Inconceivable! (The factory of settler colonialism): Mohamad Kadan, ‘The Impossible Factory: Dependency and Elimination in Israel’s Settler-Colonial Economy (1956–1960)’, Middle East Critique, 2025

30Dec25

Abstract: This article examines the failure of the Bal-Gharbieh factory in the late 1950s, an industrial venture proposed under Israeli military rule, to show how ‘economic development’ operated as a tool of elimination through dependency. It argues that understanding the Palestinian economy in Israel requires integrating two frameworks: dependency theory, rooted in Marxist critiques of development, and the logic of elimination in settler-colonial studies. Modernization in Arab villages functioned as a discourse of collaboration with select Palestinian figures and local leaders, reinforcing dependency, while simultaneously undermining their authority – as in the case of Fares Hamdan – by restructuring Palestinian economic and social life.

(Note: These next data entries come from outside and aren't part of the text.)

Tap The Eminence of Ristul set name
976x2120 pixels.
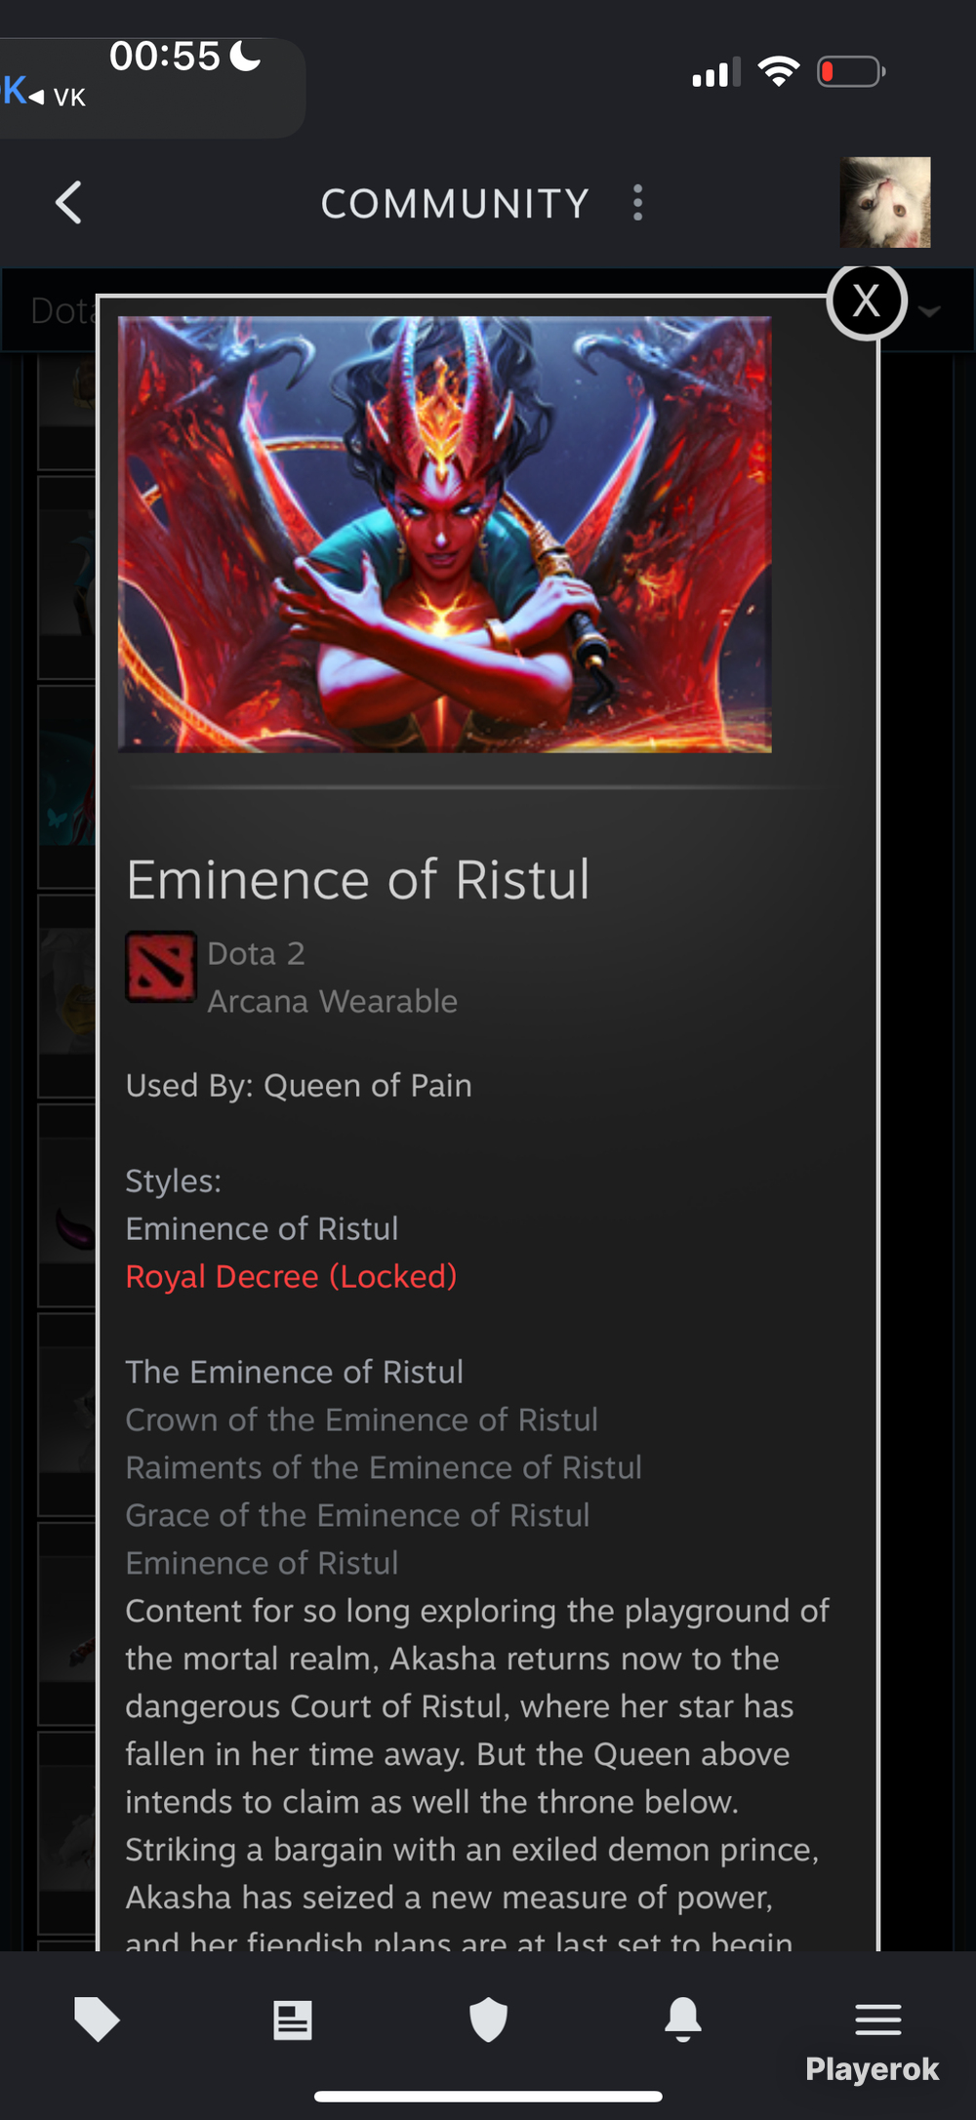[x=294, y=1372]
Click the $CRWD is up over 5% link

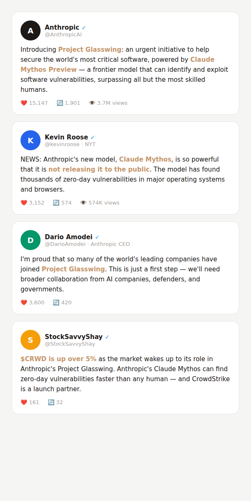(x=58, y=359)

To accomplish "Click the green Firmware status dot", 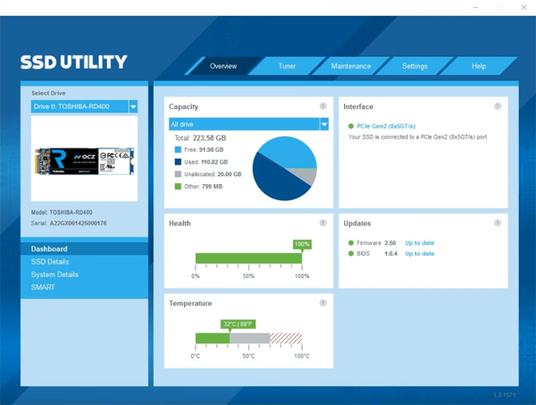I will point(351,243).
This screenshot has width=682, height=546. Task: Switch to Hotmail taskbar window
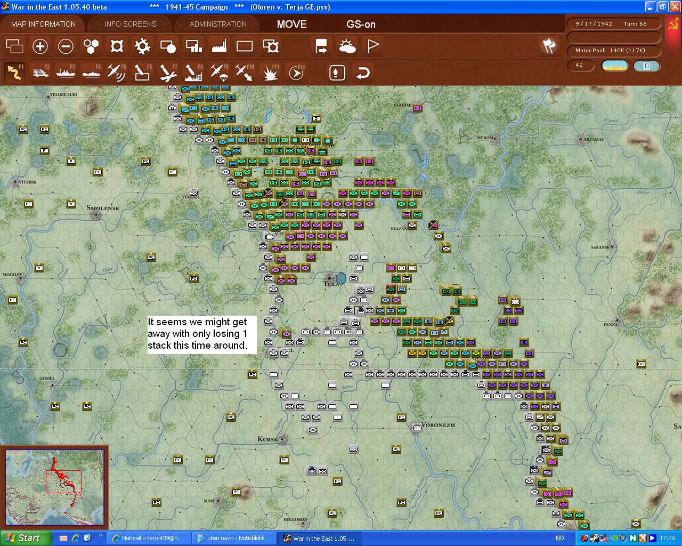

Drawing on archival documents, government reports, and community narratives, the study shows that the factory, promoted as a step toward modernization, was designed to dispossess land, dismantle peasant structures, and control surplus labor. The factory’s rapid collapse was not the product of poor planning but of the settler-colonial state’s policies toward Palestinian citizens. Its failure, shaped by the involvement of local Zionist actors and companies seeking to exploit Arab labor, highlights how development projects intersected with elimination. This case complicates conventional narratives of Israeli development and dependency by showing how military rule extended control beyond the state and how minor Zionist actors reinforced settler-colonial structures.